● **What is expected**: Exact copy required. Repeat the records, but keep the pictures out.
━━━ Data to use
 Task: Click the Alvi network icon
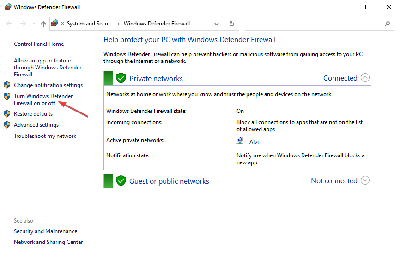point(241,141)
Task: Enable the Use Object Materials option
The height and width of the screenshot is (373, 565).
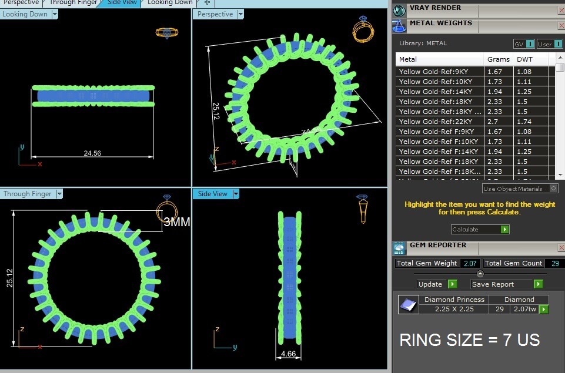Action: pos(553,189)
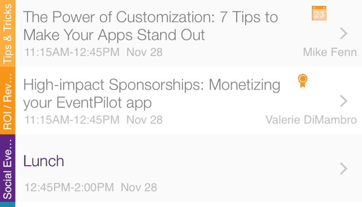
━━━━━━
● **Answer section**:
 Task: Click the Alvi network icon
point(241,141)
Task: Enable the Use Object Materials option
The height and width of the screenshot is (373, 565).
Action: pos(553,189)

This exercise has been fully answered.